Please give back, word for word, each line from the start of the entries through the one in which "Select the R" is found.
[Records for the exercise]
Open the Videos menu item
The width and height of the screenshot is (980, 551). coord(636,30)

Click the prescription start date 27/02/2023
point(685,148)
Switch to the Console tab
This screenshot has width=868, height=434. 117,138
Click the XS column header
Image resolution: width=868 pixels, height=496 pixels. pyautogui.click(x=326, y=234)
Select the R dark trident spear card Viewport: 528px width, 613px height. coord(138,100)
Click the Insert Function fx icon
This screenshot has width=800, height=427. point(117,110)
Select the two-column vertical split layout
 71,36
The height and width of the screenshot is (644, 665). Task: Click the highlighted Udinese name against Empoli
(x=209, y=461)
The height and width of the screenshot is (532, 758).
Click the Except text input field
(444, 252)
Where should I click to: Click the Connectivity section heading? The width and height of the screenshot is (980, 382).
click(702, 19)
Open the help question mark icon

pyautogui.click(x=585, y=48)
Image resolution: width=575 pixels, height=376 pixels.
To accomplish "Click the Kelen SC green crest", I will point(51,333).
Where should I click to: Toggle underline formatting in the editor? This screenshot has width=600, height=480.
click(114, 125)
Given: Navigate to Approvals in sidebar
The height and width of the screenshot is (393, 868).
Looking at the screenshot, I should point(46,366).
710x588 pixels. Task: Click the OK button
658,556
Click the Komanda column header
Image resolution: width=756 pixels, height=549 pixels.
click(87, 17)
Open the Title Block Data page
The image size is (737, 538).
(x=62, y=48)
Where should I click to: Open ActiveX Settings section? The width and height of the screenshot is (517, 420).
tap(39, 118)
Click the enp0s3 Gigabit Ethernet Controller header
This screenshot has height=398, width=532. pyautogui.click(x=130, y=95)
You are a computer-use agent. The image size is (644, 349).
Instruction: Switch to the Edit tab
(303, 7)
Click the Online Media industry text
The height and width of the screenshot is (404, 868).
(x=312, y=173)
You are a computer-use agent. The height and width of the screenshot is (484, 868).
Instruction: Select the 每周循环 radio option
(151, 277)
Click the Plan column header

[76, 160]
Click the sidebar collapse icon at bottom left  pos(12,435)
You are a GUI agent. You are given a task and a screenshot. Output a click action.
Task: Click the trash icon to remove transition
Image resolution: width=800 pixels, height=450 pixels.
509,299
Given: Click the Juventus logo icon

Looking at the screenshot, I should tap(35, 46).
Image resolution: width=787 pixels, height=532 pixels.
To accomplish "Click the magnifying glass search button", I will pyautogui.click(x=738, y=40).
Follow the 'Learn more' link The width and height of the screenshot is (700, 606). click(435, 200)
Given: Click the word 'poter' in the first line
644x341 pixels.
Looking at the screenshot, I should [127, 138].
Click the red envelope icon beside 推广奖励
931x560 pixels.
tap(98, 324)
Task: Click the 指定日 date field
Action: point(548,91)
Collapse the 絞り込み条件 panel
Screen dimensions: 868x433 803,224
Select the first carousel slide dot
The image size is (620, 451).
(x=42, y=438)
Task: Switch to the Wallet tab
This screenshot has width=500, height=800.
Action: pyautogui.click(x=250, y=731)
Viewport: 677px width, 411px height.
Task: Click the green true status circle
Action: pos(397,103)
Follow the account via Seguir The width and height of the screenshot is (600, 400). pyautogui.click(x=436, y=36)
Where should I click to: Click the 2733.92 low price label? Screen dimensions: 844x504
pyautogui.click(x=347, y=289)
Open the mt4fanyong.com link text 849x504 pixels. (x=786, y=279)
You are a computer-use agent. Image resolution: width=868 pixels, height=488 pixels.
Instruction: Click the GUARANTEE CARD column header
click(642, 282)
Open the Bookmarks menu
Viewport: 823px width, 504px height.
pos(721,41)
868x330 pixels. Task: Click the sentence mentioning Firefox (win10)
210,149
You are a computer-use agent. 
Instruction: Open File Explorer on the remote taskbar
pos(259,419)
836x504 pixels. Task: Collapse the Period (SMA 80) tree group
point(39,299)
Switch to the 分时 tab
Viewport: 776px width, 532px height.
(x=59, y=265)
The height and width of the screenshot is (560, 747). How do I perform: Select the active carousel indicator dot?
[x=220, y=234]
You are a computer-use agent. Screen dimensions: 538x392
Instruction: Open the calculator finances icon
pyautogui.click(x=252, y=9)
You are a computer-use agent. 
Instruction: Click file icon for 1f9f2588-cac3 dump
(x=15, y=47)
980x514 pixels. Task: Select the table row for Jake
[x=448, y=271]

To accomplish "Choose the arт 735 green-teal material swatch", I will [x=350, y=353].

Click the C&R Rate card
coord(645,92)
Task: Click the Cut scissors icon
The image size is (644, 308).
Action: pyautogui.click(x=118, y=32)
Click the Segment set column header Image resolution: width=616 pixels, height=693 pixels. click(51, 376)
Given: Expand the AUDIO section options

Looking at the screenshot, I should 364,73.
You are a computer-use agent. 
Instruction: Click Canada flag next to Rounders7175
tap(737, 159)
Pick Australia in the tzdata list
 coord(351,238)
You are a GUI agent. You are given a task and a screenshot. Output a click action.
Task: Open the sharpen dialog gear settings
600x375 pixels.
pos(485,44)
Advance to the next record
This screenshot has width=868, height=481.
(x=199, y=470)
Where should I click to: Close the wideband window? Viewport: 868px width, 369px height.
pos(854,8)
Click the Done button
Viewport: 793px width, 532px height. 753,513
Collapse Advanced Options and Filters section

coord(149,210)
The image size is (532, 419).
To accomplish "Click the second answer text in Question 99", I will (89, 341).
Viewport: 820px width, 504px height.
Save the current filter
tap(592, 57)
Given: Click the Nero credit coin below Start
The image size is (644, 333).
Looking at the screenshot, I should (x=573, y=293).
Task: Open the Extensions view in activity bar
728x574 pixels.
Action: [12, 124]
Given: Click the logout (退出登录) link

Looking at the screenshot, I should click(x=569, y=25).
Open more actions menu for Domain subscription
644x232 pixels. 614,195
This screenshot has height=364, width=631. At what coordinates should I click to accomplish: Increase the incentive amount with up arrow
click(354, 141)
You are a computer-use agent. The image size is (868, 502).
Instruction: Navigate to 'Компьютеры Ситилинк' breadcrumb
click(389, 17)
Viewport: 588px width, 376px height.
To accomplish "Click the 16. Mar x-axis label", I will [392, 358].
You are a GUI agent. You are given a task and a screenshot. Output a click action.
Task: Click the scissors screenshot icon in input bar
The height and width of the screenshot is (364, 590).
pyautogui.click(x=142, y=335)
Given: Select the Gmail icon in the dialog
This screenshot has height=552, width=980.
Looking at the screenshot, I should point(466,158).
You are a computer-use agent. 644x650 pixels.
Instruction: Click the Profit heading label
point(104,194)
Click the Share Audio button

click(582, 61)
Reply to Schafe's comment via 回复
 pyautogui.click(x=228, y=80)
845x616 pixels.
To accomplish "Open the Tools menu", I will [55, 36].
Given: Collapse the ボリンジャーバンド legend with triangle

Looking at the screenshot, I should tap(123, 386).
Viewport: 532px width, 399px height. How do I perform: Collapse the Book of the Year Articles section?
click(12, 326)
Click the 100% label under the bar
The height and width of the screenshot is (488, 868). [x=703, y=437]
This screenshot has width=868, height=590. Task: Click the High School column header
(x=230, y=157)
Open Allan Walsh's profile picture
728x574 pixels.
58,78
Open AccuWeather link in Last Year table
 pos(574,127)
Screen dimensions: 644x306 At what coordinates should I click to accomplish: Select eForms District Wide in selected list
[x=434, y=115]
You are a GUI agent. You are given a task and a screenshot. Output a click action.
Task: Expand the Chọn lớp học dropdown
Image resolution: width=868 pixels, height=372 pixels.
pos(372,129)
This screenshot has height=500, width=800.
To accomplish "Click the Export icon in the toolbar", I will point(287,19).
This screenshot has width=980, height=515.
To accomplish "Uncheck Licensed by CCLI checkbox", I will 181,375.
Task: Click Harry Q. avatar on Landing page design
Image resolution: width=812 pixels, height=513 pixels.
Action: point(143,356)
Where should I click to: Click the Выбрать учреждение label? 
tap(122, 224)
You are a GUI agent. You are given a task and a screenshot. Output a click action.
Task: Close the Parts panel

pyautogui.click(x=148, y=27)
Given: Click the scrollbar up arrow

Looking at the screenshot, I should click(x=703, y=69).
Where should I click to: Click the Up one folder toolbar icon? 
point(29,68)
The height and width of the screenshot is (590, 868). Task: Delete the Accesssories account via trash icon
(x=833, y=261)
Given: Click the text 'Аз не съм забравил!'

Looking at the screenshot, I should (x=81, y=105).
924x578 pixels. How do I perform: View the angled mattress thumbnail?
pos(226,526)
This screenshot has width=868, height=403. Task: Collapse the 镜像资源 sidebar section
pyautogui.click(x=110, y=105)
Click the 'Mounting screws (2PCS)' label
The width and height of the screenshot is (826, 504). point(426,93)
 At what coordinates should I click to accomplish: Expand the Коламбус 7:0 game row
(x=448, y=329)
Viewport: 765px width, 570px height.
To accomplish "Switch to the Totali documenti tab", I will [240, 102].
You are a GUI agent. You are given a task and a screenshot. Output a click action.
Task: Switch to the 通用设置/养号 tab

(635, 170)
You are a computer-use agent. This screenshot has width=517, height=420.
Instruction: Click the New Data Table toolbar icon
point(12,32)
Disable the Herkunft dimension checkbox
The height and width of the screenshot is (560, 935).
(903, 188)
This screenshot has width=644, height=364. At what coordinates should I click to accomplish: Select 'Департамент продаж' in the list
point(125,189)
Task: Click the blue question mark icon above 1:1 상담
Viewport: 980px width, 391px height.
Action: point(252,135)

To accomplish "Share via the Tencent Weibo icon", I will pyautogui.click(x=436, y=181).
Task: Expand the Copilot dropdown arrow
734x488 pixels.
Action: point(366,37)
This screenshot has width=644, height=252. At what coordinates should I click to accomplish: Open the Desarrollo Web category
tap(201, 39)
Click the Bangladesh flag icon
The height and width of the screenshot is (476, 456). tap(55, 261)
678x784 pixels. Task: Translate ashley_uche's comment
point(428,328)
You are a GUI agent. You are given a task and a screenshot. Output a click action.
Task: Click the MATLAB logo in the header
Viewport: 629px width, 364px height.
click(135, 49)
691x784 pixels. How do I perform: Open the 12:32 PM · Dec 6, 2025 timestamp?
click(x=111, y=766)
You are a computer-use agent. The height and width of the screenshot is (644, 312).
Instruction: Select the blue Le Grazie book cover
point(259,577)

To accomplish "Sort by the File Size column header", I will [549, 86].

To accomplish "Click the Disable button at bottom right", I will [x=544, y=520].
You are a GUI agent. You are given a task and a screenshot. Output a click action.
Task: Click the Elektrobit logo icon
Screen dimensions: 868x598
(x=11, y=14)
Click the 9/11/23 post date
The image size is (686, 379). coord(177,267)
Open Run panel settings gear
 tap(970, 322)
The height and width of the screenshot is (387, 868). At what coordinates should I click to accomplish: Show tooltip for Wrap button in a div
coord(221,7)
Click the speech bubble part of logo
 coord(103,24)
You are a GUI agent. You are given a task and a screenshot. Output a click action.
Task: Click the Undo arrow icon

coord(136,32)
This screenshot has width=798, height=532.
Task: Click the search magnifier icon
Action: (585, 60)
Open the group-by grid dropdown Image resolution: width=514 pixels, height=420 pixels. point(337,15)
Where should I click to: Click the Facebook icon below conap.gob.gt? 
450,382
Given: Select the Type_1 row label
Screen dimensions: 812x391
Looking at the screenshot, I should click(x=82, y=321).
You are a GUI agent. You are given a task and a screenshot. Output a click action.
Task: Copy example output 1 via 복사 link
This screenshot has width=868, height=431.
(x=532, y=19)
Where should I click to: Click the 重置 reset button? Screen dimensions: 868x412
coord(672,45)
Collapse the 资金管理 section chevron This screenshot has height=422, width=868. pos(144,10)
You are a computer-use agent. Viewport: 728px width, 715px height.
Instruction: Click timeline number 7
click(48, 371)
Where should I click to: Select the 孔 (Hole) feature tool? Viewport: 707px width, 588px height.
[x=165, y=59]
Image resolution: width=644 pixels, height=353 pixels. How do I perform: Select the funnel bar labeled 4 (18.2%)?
[/Records for the exercise]
= Written solution =
Open the Videos menu item
The width and height of the screenshot is (980, 551). coord(636,30)

Click the prescription start date 27/02/2023
point(685,148)
Switch to the Console tab
This screenshot has width=868, height=434. 117,138
Click the XS column header
Image resolution: width=868 pixels, height=496 pixels. pyautogui.click(x=326, y=234)
Select the R dark trident spear card Viewport: 528px width, 613px height. coord(138,100)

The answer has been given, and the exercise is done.